Influence of dialysis modality and membrane flux on insomnia severity in haemodialysis patients.

AIM: Insomnia is an important problem in dialysis patients. A greater prevalence of insomnia in chronic kidney disease compared with non-renal patients suggests a role for uraemic toxins in contributing to insomnia. The aim of this study was to examine if dialysis modality and membrane permeability is associated with the frequency and severity of insomnia in haemodialysis patients. METHODS: In our cross-sectional study, we evaluated 122 patients who were divided into three groups: on-line haemodiafiltration, high flux haemodialysis and low flux haemodialysis. The frequency and severity of insomnia was evaluated with the Insomnia Severity Index. RESULTS: Insomnia was present in 47.5% of all patients. The majority of patients who reported insomnia were receiving low flux haemodialysis (80%), followed by patients on high flux haemodialysis (43.6%) and haemodiafiltration (20.9%). Patients using low flux membranes, had a significantly higher Insomnia Severity Index (11.9 ± 6.6) compared with patients receiving high flux haemodialysis (6.8 ± 6.3) and haemodiafiltration (5.2 ± 7.0). The insomnia severity index did not differ between patients receiving high flux haemodialysis compared with on-line haemodiafiltration. CONCLUSION: This study indicates that different haemodialysis modalities are associated with insomnia and suggests a potential benefit of using high flux membranes.

Influence of dialysis modality and membrane flux on quality of life in hemodialysis patients.

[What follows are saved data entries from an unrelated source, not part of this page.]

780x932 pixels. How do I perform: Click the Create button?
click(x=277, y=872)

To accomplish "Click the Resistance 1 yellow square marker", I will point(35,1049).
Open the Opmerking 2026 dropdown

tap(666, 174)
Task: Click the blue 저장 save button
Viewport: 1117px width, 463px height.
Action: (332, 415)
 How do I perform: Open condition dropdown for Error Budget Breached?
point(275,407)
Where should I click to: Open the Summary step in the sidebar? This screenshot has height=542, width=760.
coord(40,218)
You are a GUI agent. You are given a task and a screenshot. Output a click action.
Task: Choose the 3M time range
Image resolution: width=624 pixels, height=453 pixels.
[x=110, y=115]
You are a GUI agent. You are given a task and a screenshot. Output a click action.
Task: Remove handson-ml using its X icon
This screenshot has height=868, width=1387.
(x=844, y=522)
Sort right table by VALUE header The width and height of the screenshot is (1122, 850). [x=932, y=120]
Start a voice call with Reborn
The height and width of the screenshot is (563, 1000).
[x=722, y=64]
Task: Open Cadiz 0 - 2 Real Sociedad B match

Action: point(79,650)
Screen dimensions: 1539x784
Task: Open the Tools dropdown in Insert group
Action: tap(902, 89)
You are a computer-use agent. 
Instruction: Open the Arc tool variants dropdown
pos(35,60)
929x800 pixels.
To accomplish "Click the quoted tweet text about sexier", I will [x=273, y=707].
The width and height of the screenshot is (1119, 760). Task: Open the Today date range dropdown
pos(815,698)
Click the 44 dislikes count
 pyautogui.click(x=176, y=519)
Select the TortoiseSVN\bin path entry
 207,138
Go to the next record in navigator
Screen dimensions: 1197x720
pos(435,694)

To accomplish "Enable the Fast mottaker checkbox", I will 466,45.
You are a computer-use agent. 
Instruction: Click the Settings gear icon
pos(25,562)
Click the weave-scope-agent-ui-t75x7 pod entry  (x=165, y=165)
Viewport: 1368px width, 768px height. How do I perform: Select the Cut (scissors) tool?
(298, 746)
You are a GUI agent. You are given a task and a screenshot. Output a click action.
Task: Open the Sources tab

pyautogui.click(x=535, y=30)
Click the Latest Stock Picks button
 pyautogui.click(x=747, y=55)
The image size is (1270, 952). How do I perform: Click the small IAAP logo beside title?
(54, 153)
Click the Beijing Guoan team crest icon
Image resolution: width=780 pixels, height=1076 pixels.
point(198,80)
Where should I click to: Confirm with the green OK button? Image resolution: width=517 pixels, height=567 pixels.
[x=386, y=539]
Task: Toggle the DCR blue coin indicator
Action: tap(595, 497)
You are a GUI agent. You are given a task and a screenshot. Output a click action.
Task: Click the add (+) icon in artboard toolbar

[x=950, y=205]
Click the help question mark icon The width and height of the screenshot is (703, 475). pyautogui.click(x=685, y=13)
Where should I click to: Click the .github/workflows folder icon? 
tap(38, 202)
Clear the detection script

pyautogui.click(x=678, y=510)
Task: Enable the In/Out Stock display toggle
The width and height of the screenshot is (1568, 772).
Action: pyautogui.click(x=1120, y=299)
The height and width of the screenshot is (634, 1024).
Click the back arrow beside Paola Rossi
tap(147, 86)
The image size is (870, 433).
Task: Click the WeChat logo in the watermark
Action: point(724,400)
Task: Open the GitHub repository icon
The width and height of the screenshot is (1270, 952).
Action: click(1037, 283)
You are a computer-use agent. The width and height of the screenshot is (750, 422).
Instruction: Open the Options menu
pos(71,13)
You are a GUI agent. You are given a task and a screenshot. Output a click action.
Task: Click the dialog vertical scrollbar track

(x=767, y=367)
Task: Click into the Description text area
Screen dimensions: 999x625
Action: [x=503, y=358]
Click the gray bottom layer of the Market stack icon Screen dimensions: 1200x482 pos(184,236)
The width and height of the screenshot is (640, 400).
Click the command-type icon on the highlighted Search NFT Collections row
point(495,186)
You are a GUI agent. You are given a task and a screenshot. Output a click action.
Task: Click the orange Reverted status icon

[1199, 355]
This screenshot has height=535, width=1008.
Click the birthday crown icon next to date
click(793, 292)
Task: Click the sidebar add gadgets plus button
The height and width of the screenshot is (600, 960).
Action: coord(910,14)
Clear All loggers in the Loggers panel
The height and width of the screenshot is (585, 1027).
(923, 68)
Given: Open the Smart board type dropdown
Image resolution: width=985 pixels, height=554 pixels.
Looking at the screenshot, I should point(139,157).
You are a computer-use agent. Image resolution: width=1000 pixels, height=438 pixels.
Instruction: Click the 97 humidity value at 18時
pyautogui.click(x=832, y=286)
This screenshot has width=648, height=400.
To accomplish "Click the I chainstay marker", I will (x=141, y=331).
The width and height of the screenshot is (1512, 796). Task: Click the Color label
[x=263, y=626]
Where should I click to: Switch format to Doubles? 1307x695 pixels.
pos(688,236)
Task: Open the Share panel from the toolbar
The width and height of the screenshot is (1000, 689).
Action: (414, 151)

BACKGROUND: The quality of life in patients undergoing hemodialysis is significantly disturbed. There are data that hemodiafiltration (HDF) may be more effective than conventional hemodialysis in the removal of uremic toxins and may reduce frequency and severity of intradialytic and postdialysis adverse symptoms in patients. Also, some researchers suggest advantages of using high-flux membranes compared with low-flux. OBJECTIVE: The aim of this study was to examine whether hemodialysis modality and membrane flux, independent of membrane biocompatibility, make differences in quality of life in patients. METHODS: In our cross-sectional study, we evaluated 124 patients who were divided, based on therapy, into three groups: online HDF, high-flux hemodialysis, and low-flux hemodialysis. Data were collected using the Short Form-36 questionnaire combined with special questionnaire, which included demographic and clinically related questions. RESULTS: Health-related quality of life was better in patients on HDF compared with patients on hemodialysis, especially compared with low-flux hemodialysis patients in most of the scales and in both dimensions: physical component scale and mental component scale. There were no statistically significant differences in Short Form-36 domains between high-flux hemodialysis and low-flux hemodialysis. CONCLUSION: Our data suggest the potential advantages of HDF with regard to influence on quality of life, which is sufficient to justify further research in prospective and longitudinal study design.